KB Building – Old Nylon Factory – Arnhem, The Netherlands
This old factory from the 1940s had a massive interior space just sitting empty and waiting for a design firm with the vision to find a modern use for it. The designers turned the vast space into three levels of useful office space without sacrificing the abundant natural light or the original character of the building. Lightweight steel supports were added to the original, exposed concrete columns of the factory to strengthen the new levels while maintaining the open, bright feel of the space. This way, the former chemical industry building has transformed into the home of clean energy companies reshaping the modern world.
Nantes Métropole Higher School of Fine Arts - Alstom Warehouses - Nantes, France
The “ile de Nantes” is the site of one of France’s most ambitious urban rehabilitation efforts to remake old warehouses into beautiful spaces whose aesthetics match their function. The Nantes Saint-Nazaire Higher School of Fine Arts may be based in an old warehouse, but everything about it is impressive and new. Leaving only the steel skeleton of the former storage space, the new building is an open, naturally lit, playground for France’s future artists and cultural leaders. 4,500 students will learn, grow, and imagine in this new Creation District that is building a bright future on the bones of the drab industrial past.

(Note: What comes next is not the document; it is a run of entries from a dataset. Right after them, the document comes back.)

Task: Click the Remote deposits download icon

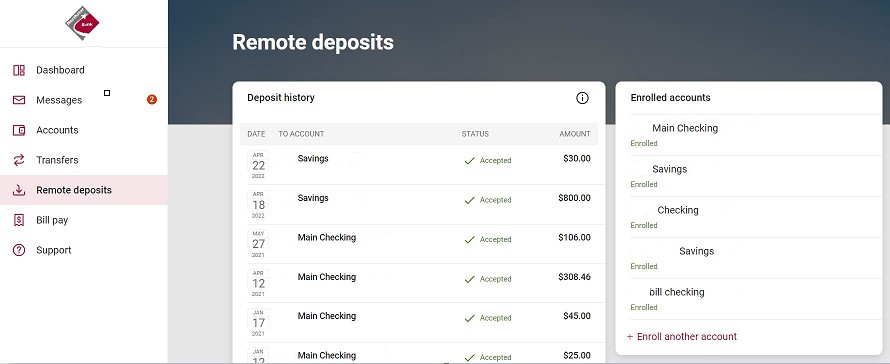Action: (19, 190)
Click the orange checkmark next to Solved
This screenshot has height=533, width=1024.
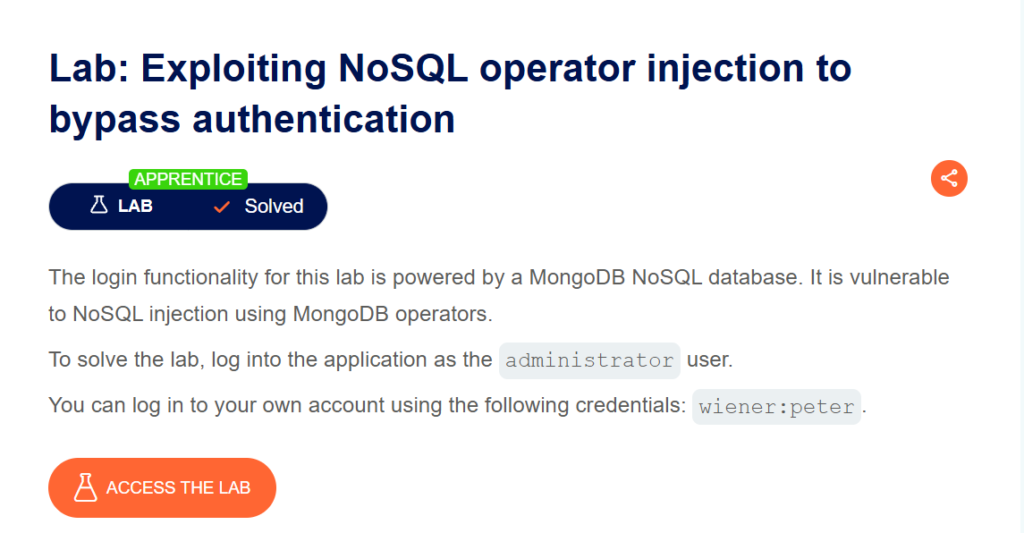223,206
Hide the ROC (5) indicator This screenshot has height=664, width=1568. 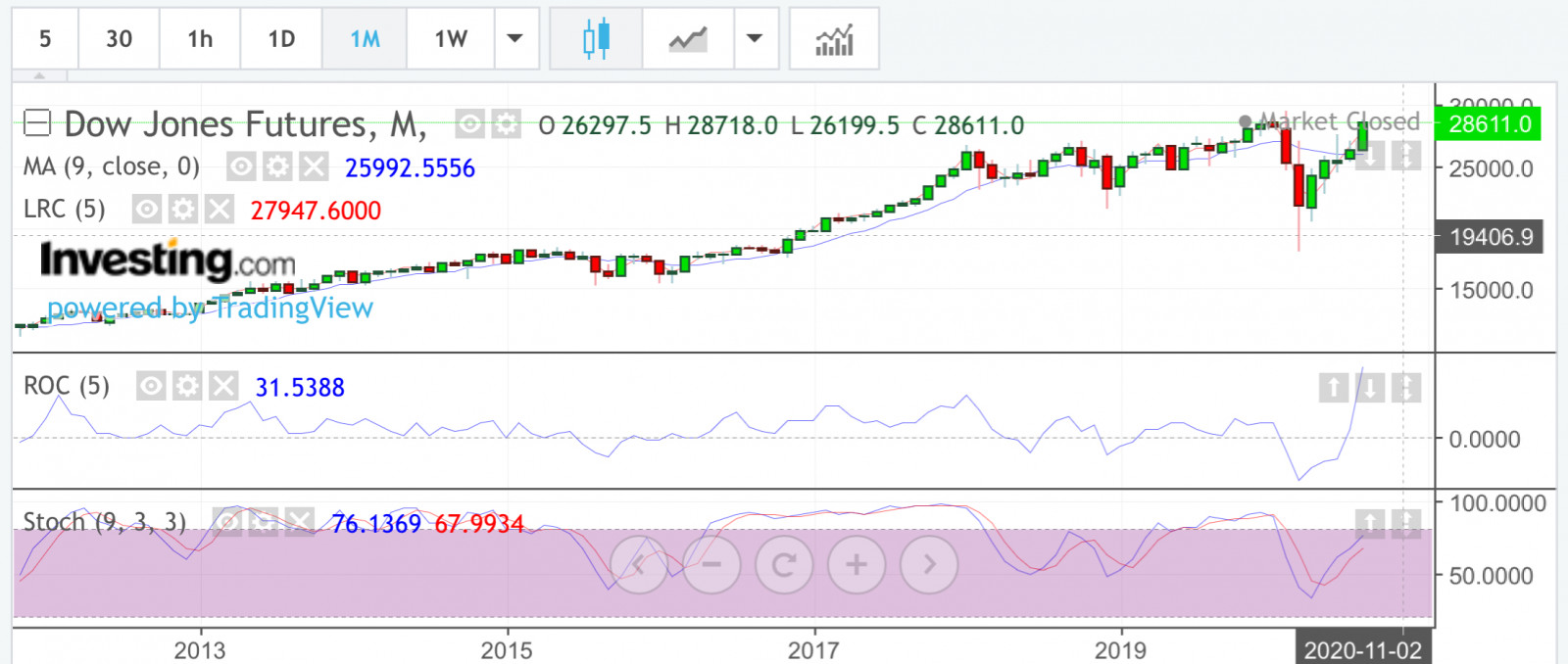pos(151,386)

Van Berlo – Philips Power Plant – Eindhoven, The Netherlands
This building once supplied Philips factories with gas, coal, and oil power. Now, in an ironic reimagining, space is a bright, green, and modern place where inhabitants can feel the presence of nature while they work.Though many original materials were left exposed to leave a clear connection to the original power plant, several key changes have been made to enliven the area. Designers added a centrally located garden where meeting rooms are flooded with natural light, as well as a glass elevator that offers beautiful views of the garden and offices.When combined with the full-length skylight, one hardly feels indoors in this once dark expanse.

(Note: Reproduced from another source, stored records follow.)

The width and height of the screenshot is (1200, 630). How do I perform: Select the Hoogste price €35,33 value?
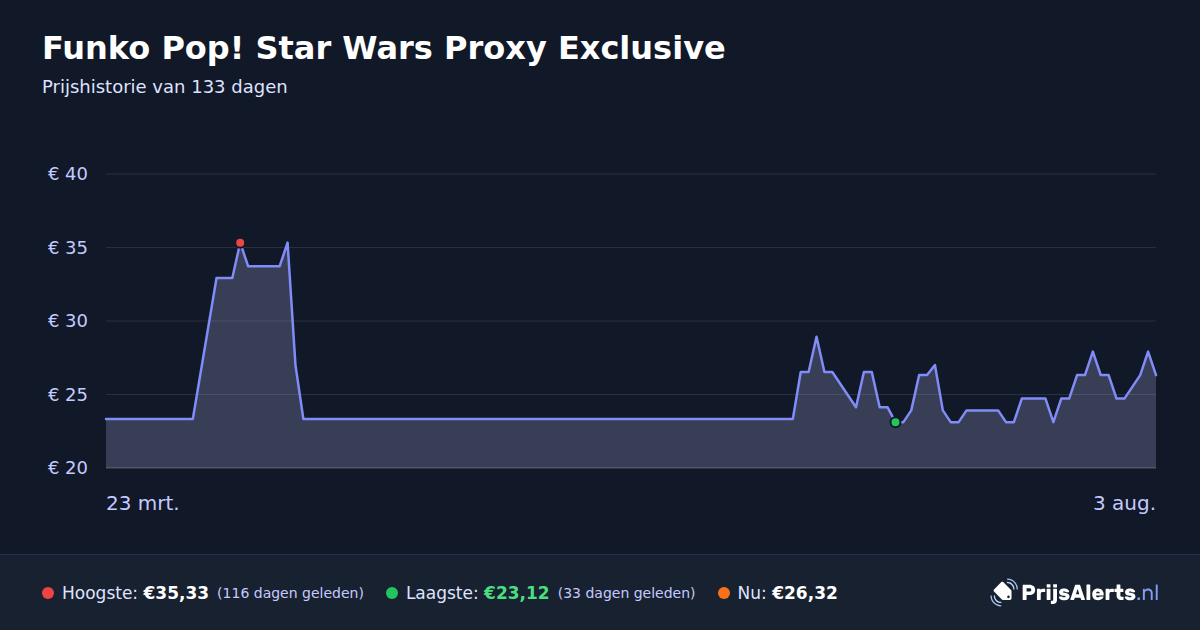[x=176, y=593]
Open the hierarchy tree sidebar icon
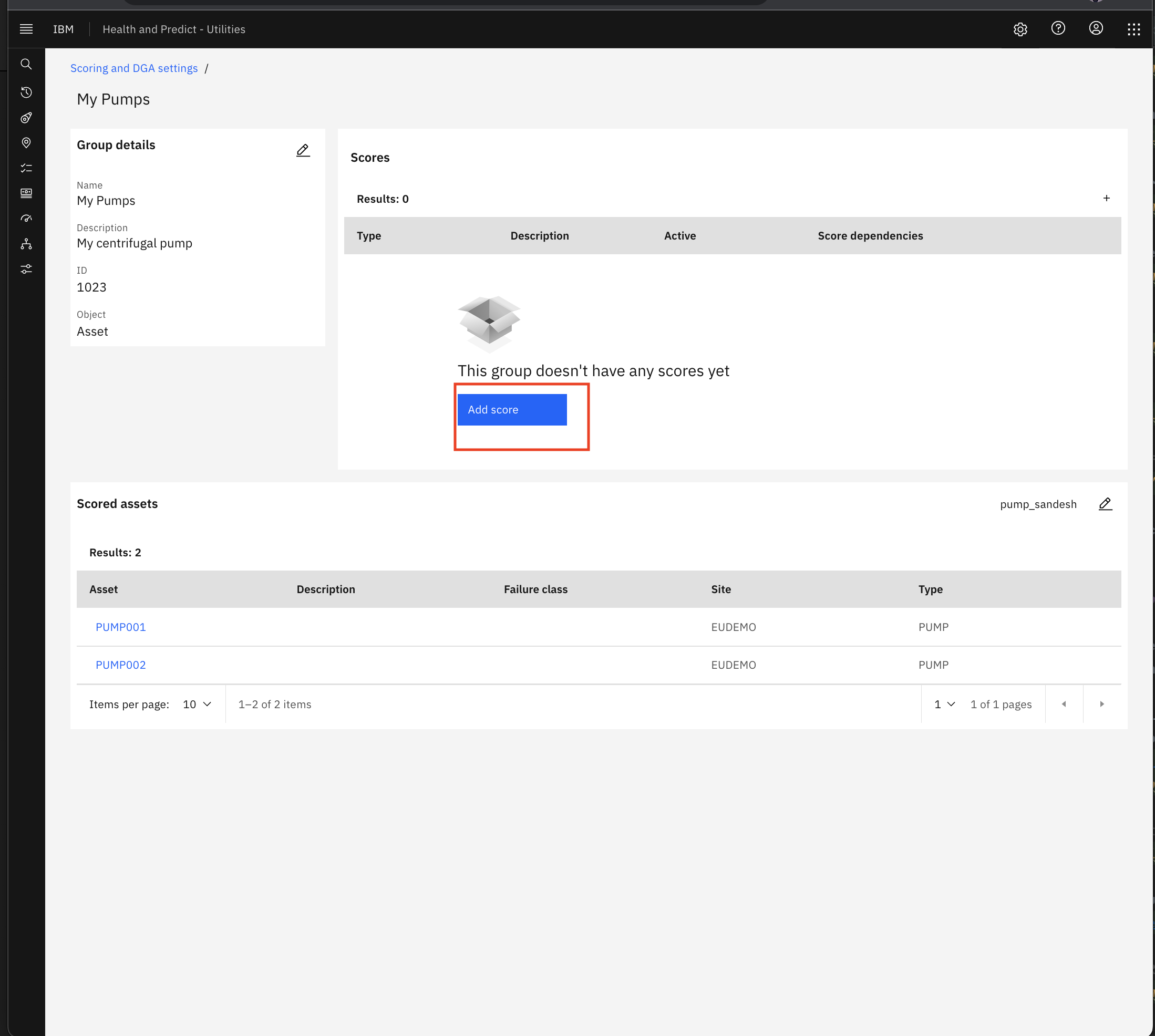 click(26, 244)
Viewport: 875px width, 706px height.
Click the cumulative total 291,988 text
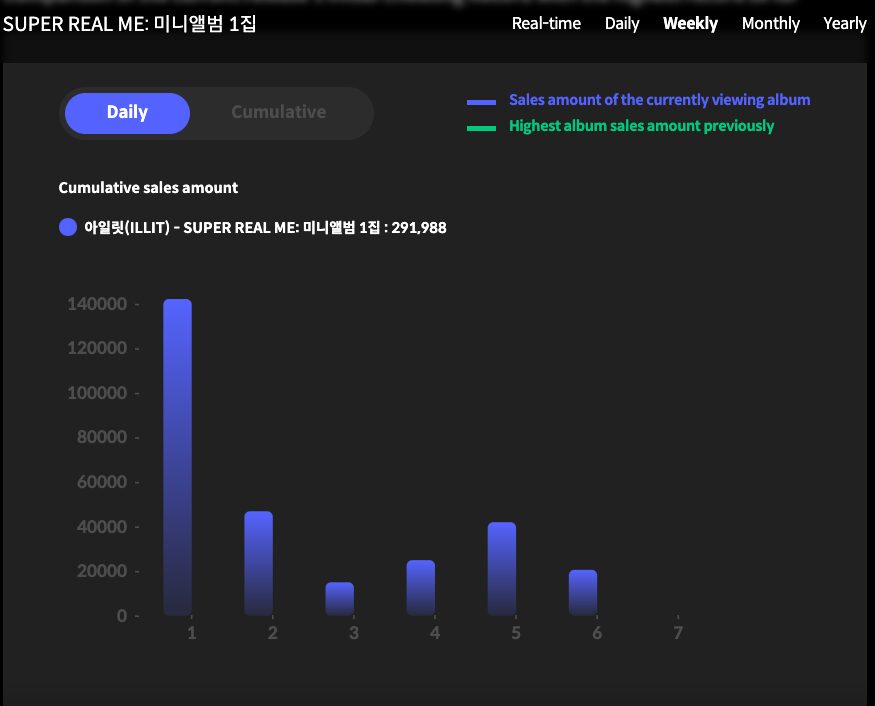420,227
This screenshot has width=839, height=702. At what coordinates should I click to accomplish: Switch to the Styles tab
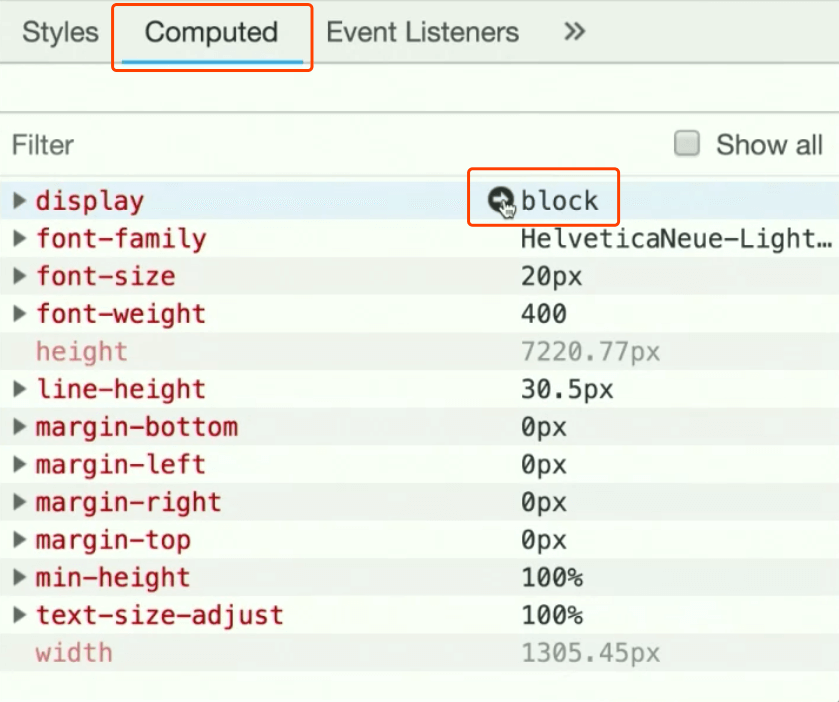click(60, 32)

The Convent of Sant Francesc – Santpedor, Spain
Built in the early 1700s by Franciscan priests, the Convent of Sant Francesc had fallen into such despair that all but one building had been demolished by the state by the year 2000. When designers sought to preserve the space by reshaping it into a cultural center, a careful balance had to be struck between celebrating the original space and respecting the needs of a modern building. To achieve this, the immense focus was given to preserving the original flow of natural light. Skylights were placed strategically throughout the church, and new openings in the roof were made to ensure the maximum possible availability of light throughout.The result is a gorgeous new building that recalls yet surpasses the past.